Work to be completed:
Pick out each line below that contains the word "Select", and copy those lines in full.

Entries:
##########

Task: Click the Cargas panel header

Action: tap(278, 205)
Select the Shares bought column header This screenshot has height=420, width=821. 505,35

##########

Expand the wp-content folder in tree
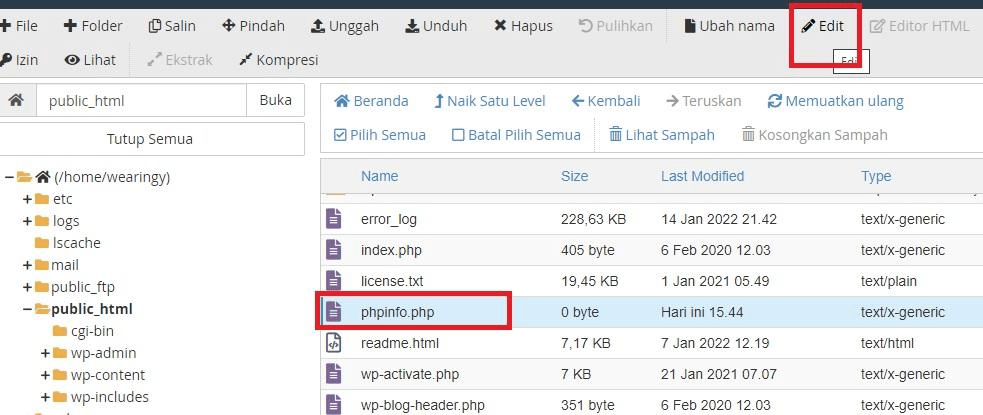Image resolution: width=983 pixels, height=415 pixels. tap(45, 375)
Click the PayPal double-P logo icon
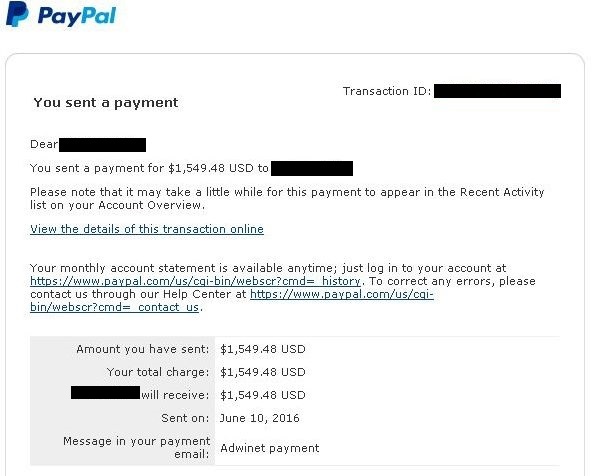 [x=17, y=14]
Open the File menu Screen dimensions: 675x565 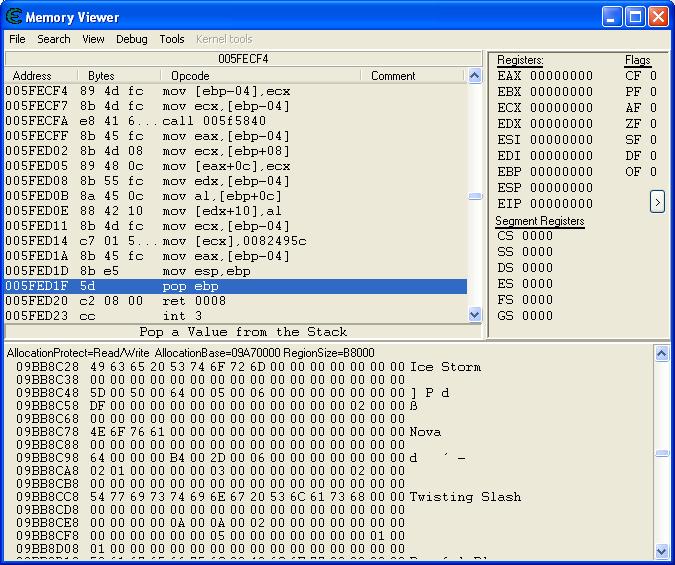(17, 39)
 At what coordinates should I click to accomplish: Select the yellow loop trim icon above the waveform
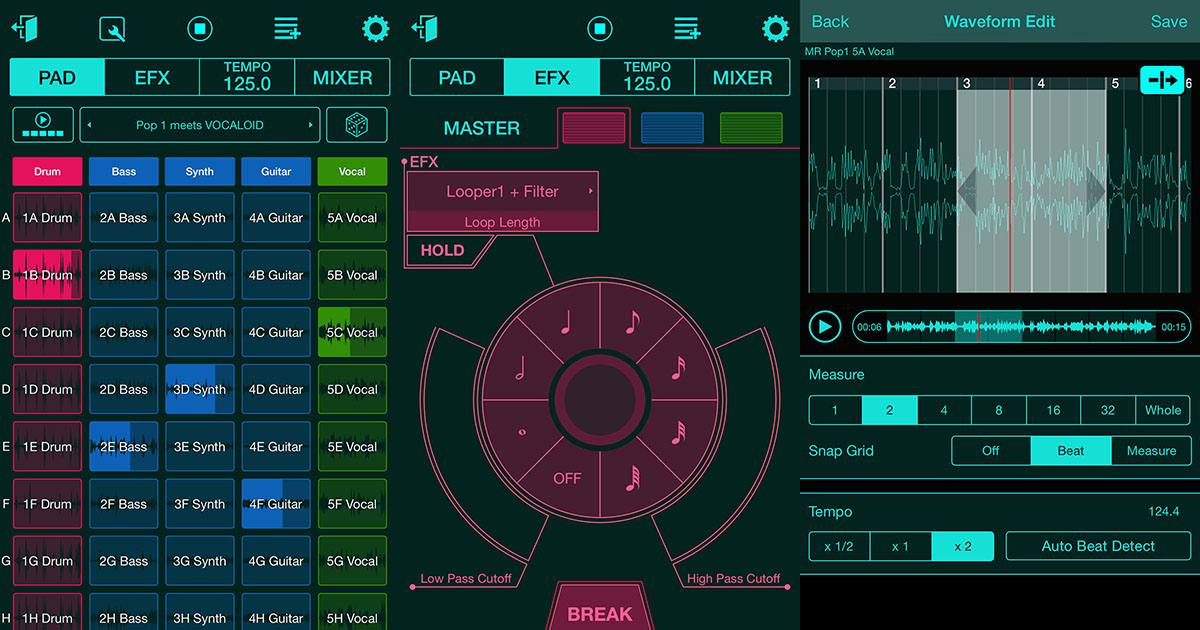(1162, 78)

##########

Answer to this task:
Select the Shares bought column header This screenshot has height=420, width=821. 505,35
 At what coordinates should I click to accomplish: Select the yellow loop trim icon above the waveform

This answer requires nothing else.